Your goal
From the entries below, return exactly the lines beginning at the one that contains "Close the Transform" and ending at the one that contains "Select the LD29144.3prime", both of them included, and only those lines.

[Collected data entries]

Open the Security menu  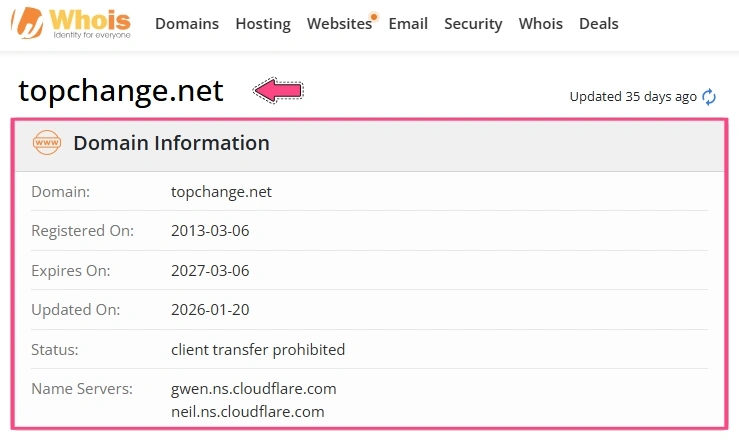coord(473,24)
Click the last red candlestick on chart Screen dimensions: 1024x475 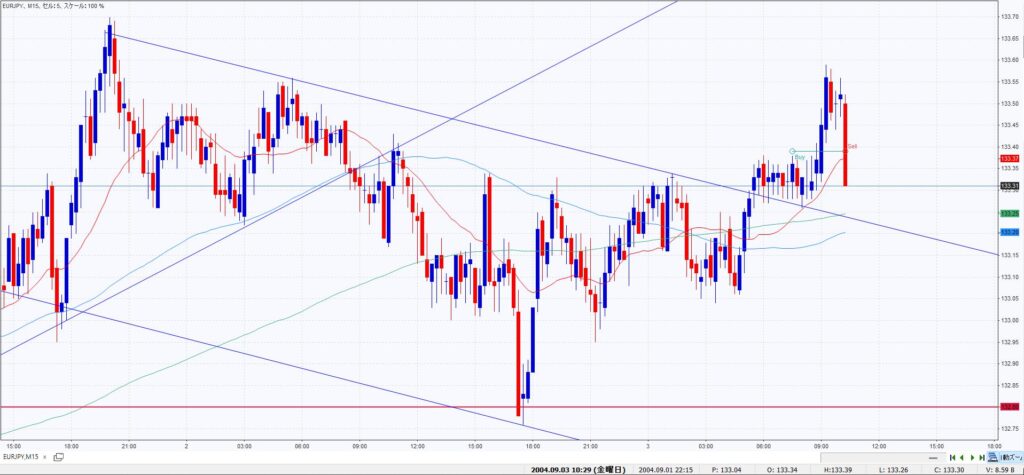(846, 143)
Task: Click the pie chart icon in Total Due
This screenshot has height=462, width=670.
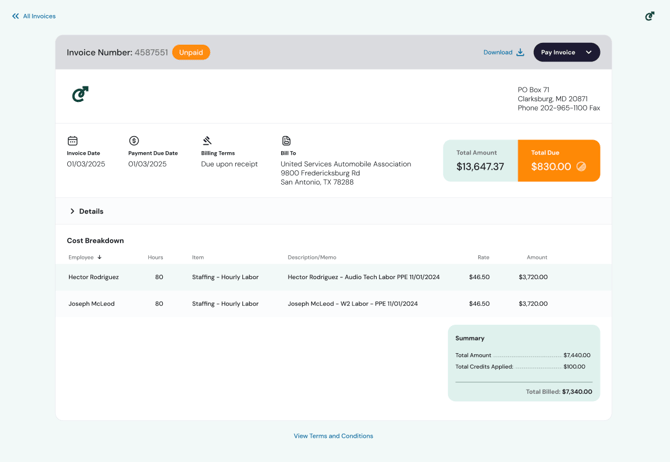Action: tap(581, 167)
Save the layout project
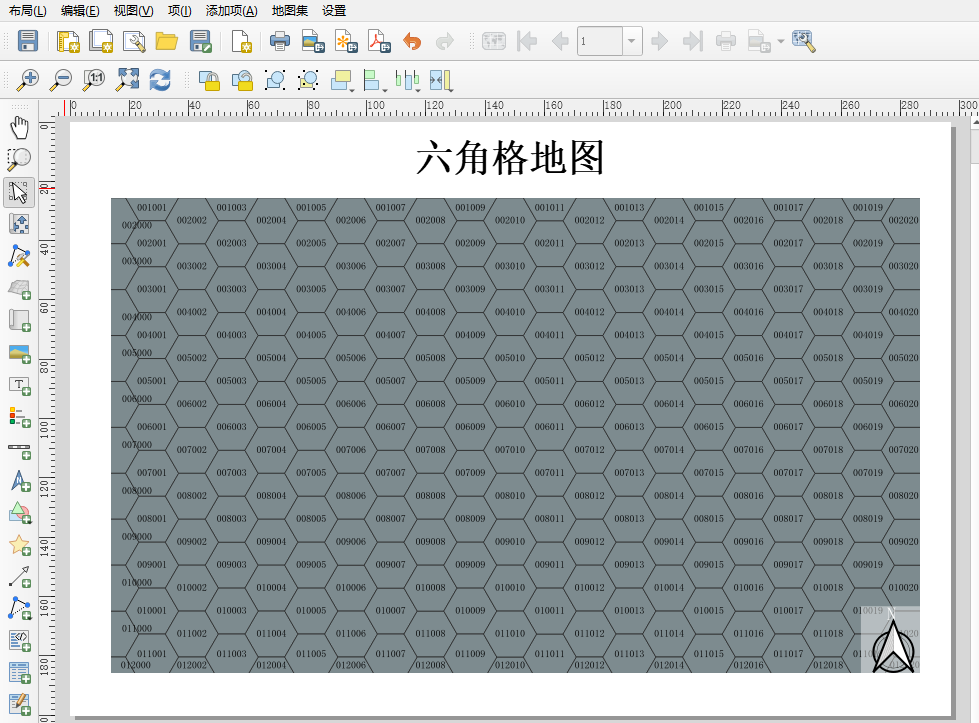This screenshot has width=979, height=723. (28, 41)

...

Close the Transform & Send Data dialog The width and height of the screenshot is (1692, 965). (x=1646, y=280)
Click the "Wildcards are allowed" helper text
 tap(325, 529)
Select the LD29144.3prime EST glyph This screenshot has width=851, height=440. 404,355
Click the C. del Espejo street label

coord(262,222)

Expected output
Close the Transform & Send Data dialog The width and height of the screenshot is (1692, 965). (x=1646, y=280)
Click the "Wildcards are allowed" helper text
 tap(325, 529)
Select the LD29144.3prime EST glyph This screenshot has width=851, height=440. 404,355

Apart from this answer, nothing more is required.